Mar 17 2020
While their premiership defence did not go to plan, the West Coast Eagles have gone back-to-back on the AFL club revenue ladder. The club’s revenue growth was also the strongest of any club in 2018-19, driven by a surge in match day sales and membership income. The Eagles continue to be the best financially-managed club in the league, benefiting from a new stadium and being one of two teams in the large Western Australian market.
The 2019 premier, Richmond, came a clear second on the revenue ladder. Similar to West Coast, the club’s on-field success has driven financial growth. Victoria’s other large clubs occupy the next six spots. While these clubs’ position on the 2019 AFL ladder varied throughout the year, all teams in this group are financially supported by large membership bases. Although Collingwood posted a significant revenue decline over 2018-19, this result was due to the club’s transition out of the pokies and gaming market, rather than a decrease in core revenue. Collingwood’s average home-game attendance grew by 16.9% in 2019. Carlton’s encouraging list and improved play brought Blues fans back to home games in droves, with a remarkable 47.1% increase in average attendance during the 2019 season. Somewhat surprisingly, the Geelong Cats posted a modest revenue decline despite topping the home and away ladder. The Brisbane Lions’ remarkable on-field resurgence and exciting young players garnered renewed fan interest in 2019. The club propelled itself up the 2019 AFL ladder, which was reflected in its revenue growth in 2018-19.
————————
**To do**:
1. Extract the part of the AFL revenue text between "Mar 17 2020" and "Western Australian market.", inclusive.
2. Translate this sentence from the AFL revenue text into Spanish: "Collingwood’s average home-game attendance grew by 16.9% in 2019."
The records have nothing to do with the AFL revenue text.
————————
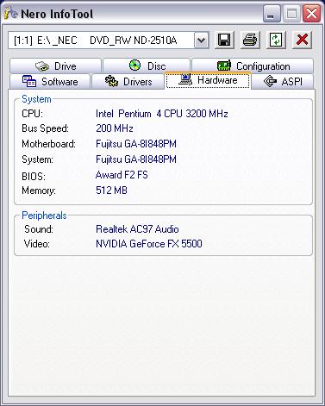This screenshot has height=406, width=325.
Task: Open the ASPI tab
Action: pyautogui.click(x=283, y=82)
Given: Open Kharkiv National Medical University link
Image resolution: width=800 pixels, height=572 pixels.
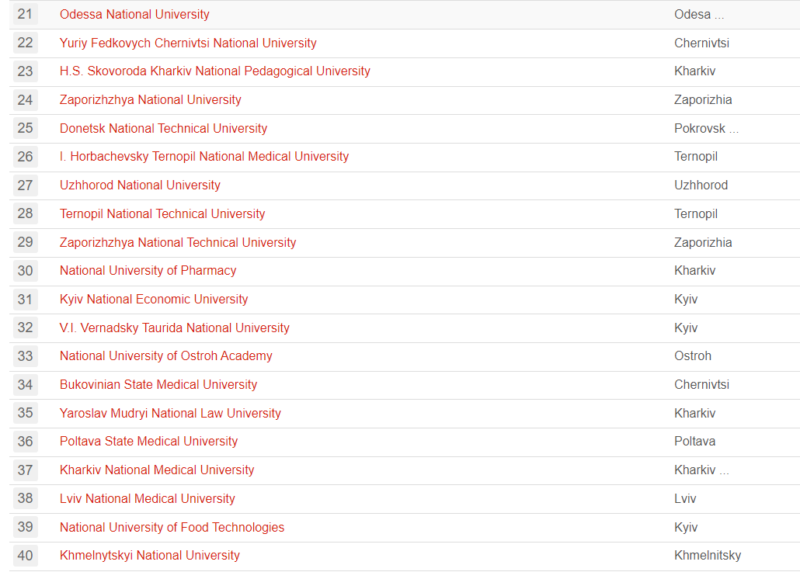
————————
**Expected outputs**:
1.
Mar 17 2020
While their premiership defence did not go to plan, the West Coast Eagles have gone back-to-back on the AFL club revenue ladder. The club’s revenue growth was also the strongest of any club in 2018-19, driven by a surge in match day sales and membership income. The Eagles continue to be the best financially-managed club in the league, benefiting from a new stadium and being one of two teams in the large Western Australian market.

2. La asistencia promedio a los partidos de local de Collingwood creció un 16,9 % en 2019.